WHAT IS NEEDED: Write the next part of the forum thread below about the Gaggia New Baby pouring shots too fast, starting right after its final line.

TEXT:

== Segment start ==

# New problem with Gaggia new Baby - with video!



## bigstick (Sep 6, 2014)

I'm hoping that some of the forum gurus can help me with this.

Until a couple of days ago, my machine was working just fine. I have been using pre-ground coffee (a necessary evil until I get a proper grinder) but I've been getting crema and reasonable results, all things considering.

Recently however, I have been getting a problem getting a shot that's even barely acceptable.

The water is pouring out of the brew head far too quickly, see here. The shot that comes out looks nothing like espresso, it looks like filter coffee. Here's what happens when I try to produce a shot. You can see that water comes out of the brewed after stopping, and the coffee puck is soaking wet.

When I empty the portafilter, the puck of coffee is wet, the top surface looks a bit slimy, and the residue is also wet.

I recently had to clean the solenoid valve. Milk froths fine, and the switches all do what they ought.

I'm doing nothing differently to what I used to, but this excessive water problem is new. I have a proper tamper and a new brew head seal and screen.

Does anyone have an idea what might be wrong?


----------



## El carajillo (Mar 16, 2013)

Perhaps your solenoid valve had a "partial" blockage for quite a time and it was restricting the flow until you cleaned it.

Fast flow is normal with pre ground, especially if it is stale / old /dry. Have you checked the brew pressure with a gauge?


----------



## bigstick (Sep 6, 2014)

I haven't checked the pressure, I plan to do that. My wife has banned me from eBay for the moment









And Amazon, and all online shopping sites...

I don't think your view sounds right. It doesn't seem logical that it only brewed properly with a dry puck, because the solenoid was partially blocked. That fails the 'common sense test' to me.

There's clearly too much water in the puck, and the fact that the water isn't sitting off completely seems suspicious too.

But - perhaps you're right, let's see what others say.


----------



## cracker666 (Jan 17, 2015)

== Segment end ==

DATA EXCERPT:
== Segment start ==

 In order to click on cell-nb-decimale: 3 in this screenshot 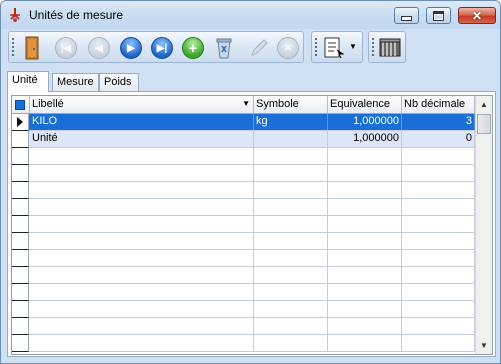, I will do `click(438, 122)`.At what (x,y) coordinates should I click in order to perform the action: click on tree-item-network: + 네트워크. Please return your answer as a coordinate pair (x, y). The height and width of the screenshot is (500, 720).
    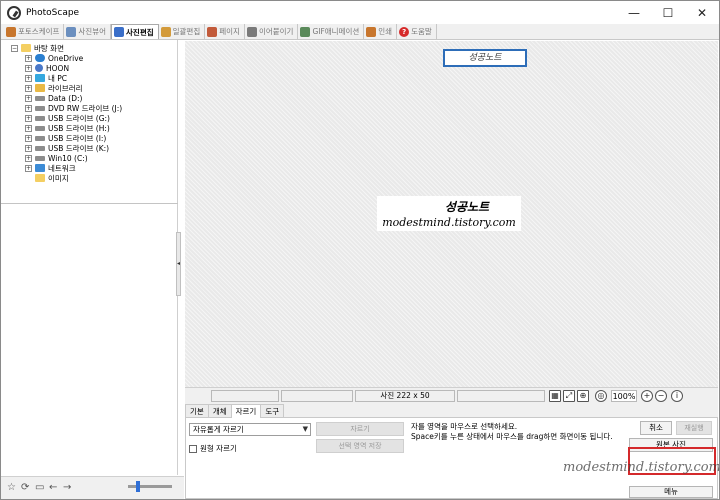
    Looking at the image, I should click on (50, 168).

== Segment end ==

TASK ANSWER:
Have you been using the same brand coffee, how are you measuring the dose.

Do you tamp.

Mine only did this when too course and naff tamping.


----------



## bigstick (Sep 6, 2014)

No, as I say, I'm doing everything the same as normal. It's nothing I'm doing differently.

This is a recent problem. It has been working fine for months.


----------



## cracker666 (Jan 17, 2015)

Ok you mention you had to clean the sol valve.

What method did you employ.


----------



## cracker666 (Jan 17, 2015)

Ideally you need to check the pressure from the pump.

Get your self a gauge and test. Stage 1.


----------



## Dylan (Dec 5, 2011)

There is a great guide from marcuswar on making a simple pressure gauge from a blanking basket, you will need a naked PF however for this one.

http://coffeeforums.co.uk/showthread.php?17102-Making-a-pressure-test-gauge-using-a-single-basket

There are a couple of gauges in the Payitforward forum, not sure if they are still doing the rounds however.


----------



## cracker666 (Jan 17, 2015)

There is some doing the rounds for opv mods.

For a donation you can borrow one.

Its in the pass it on


----------



## bigstick (Sep 6, 2014)

Bit of poking around the holes with a thin wire, blowing and flushing with lots of water!

It wasn't that clogged, that I could see, but it wasn't working before and is now. It worked just fine until a couple of days ago.

One thing I'm doing now is letting the machine warm up for 15 minutes before I use it. I read somewhere recently that it was the right thing to do.


----------



## El carajillo (Mar 16, 2013)

Depending on where and what you "poked" with the wire, you could have damaged a seal inside the S/V. Your blowing through would have little or no effect as the pressure from the pump is about 15 bar = 221 psi. I would suggest you remove the S/V and disassemble to examine the components.


----------



## MartinB (May 8, 2011)

I've read that the machine should be pumping circa 600-660ml of water per minute.

Remove the portafilter, put a measuring jug under the group head and get timing!


----------



## bigstick (Sep 6, 2014)

I did try to poke about very carefully, and took the solenoid valve apart as far as I could. I would be surprised if I lost a seal, because I have removed those before and they aren't loose.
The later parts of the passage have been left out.